Work instructions:
A) Reproduce the part of the git stripspace discussion starting at "I've moved the" and ending at "strip lines starting with '#'.".
B) Extend the git stripspace discussion, picking up after its last line.

Passage provided:
+ + + + + + +

Changed just to "text", as that seems simpler. I've left the example
uses as is, they were the prime reason for that sentence existing.

>
> The last one is a bit funny, though.
>
> By definition, you cannot end the last line with more than one '\n' (upon
> seeing the second '\n', you would realize immediately that the line you
> saw was _not_ the last line). I think you meant the file does not end with
> an incomplete line, i.e. "ensures the output does not end with an
> incomplete line by adding '\n' at the end if needed".

Hmm, I'm not sure that's the best way of describing it — I've gone with:
"add a missing '\n' to the last line if necessary.".

>
>> +In the case where the input consists entirely of whitespace characters, no
>> +output will be produced.
>> +
>> +*NOTE*: This is intended for cleaning metadata, prefer the `--whitespace=fix`
>> +mode of linkgit:git-apply[1] for correcting whitespace of patches or files in
>> +the repository.
>
> I can tell that these three lines were the _primary_ thing you wanted to
> add with this patch, having never seen anybody got confused between the
> whitespace breakage fix and text cleaning, I wonder if this is adding
> clarity or giving users an impression that git can do too many things than
> they can wrap their mind around and forcing them to wonder if they have to
> learn everything git can do for them.

The motivation for this patch was an old post to the Cairo mailing list
[1]. There they were using (previously undocumented) behaviour of
git stripspace, instead of git apply --whitespace=fix (it may be that
--whitespace=fix didn't exist at that point?).

I've moved the *NOTE* into a SEE ALSO section where I think it reads
less opinionatedly — is that better?

>
>>  OPTIONS
>>  -------
>>  -s::
>>  --strip-comments::
>> -     In addition to empty lines, also strip lines starting with '#'.
>> +     Also remove all lines starting with '#'.
[snip]
>
> If I were touching this description, I probably would say something like
> "Treat lines starting with a '#' as if they are empty lines".

+ + + + + + +

Recorded information:
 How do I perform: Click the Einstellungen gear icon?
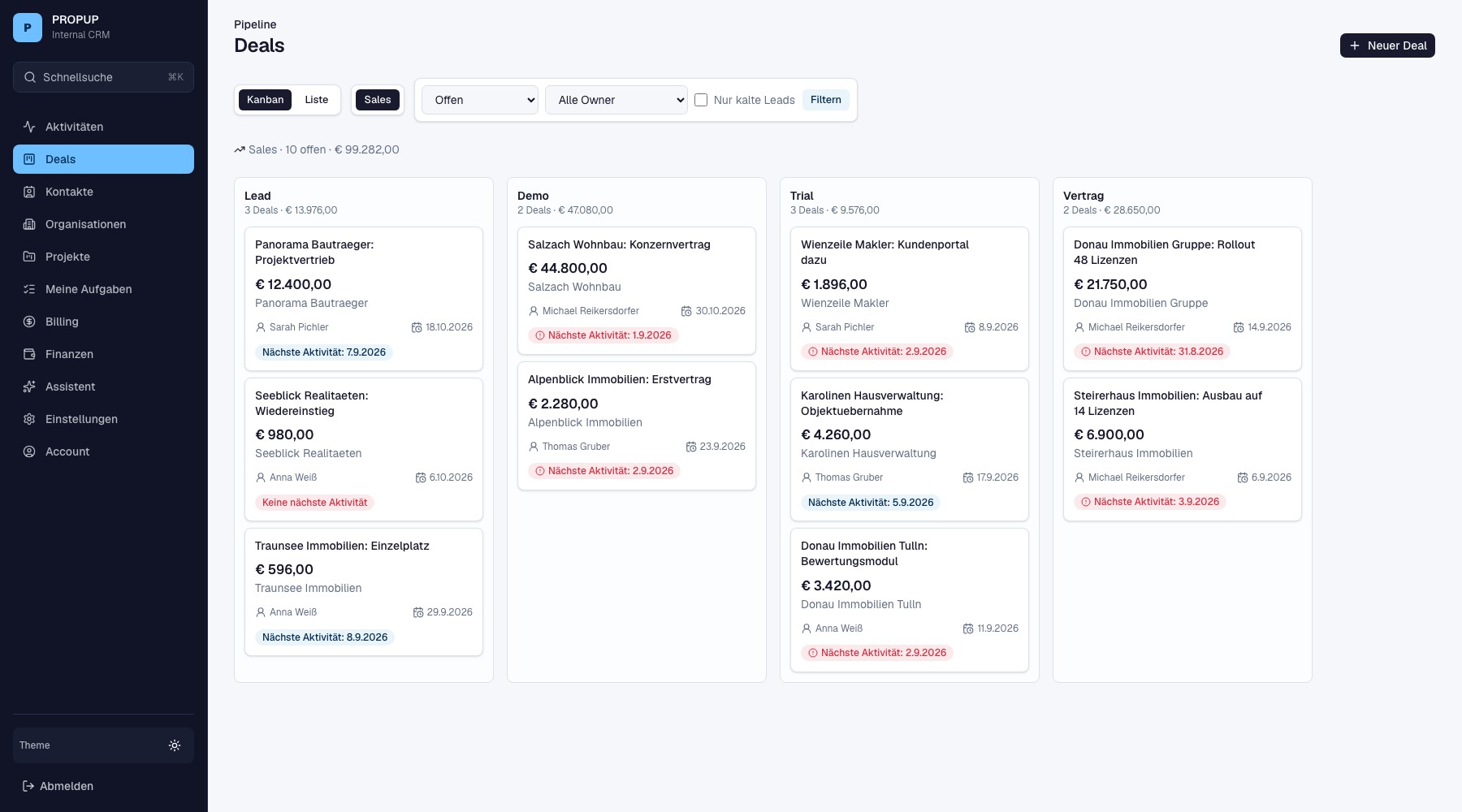coord(29,419)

+ + + + + + +

Responses for each task:
A)
I've moved the *NOTE* into a SEE ALSO section where I think it reads
less opinionatedly — is that better?

>
>>  OPTIONS
>>  -------
>>  -s::
>>  --strip-comments::
>> -     In addition to empty lines, also strip lines starting with '#'.

B)
>

If only it were that simple! If you have a commented line between two
non-commented lines, then no empty line results. I've added an example
to the re-rolled patch that show-cases the behaviour of comment
stripping in both cases. I went with "skip and remove" as the verb, to
imply that the lines are ignored by the previous transformations.

Thanks for the detailed feedback.

Conrad

[1] http://lists.freedesktop.org/archives/cairo/2006-June/007062.html

----8<----

Tell the user what this command is intended for, and expand the
description of what it does.

Signed-off-by: Conrad Irwin <conrad.irwin@xxxxxxxxx>
---
 Documentation/git-stripspace.txt |   69 ++++++++++++++++++++++++++++++++++---
 builtin/stripspace.c             |    2 +-
 2 files changed, 64 insertions(+), 7 deletions(-)

diff --git a/Documentation/git-stripspace.txt b/Documentation/git-stripspace.txt
index b78f031..a0a6ea4 100644
--- a/Documentation/git-stripspace.txt
+++ b/Documentation/git-stripspace.txt
@@ -3,26 +3,83 @@ git-stripspace(1)
 
 NAME
 ----
-git-stripspace - Filter out empty lines
+git-stripspace - Remove unnecessary whitespace
 
 
 SYNOPSIS
 --------
 [verse]
-'git stripspace' [-s | --strip-comments] < <stream>
+'git stripspace' [-s | --strip-comments] < input
 
 DESCRIPTION
 -----------
-Remove multiple empty lines, and empty lines at beginning and end.
+
+Clean the input in the manner used by 'git' for text such as commit
+messages, notes, tags and branch descriptions.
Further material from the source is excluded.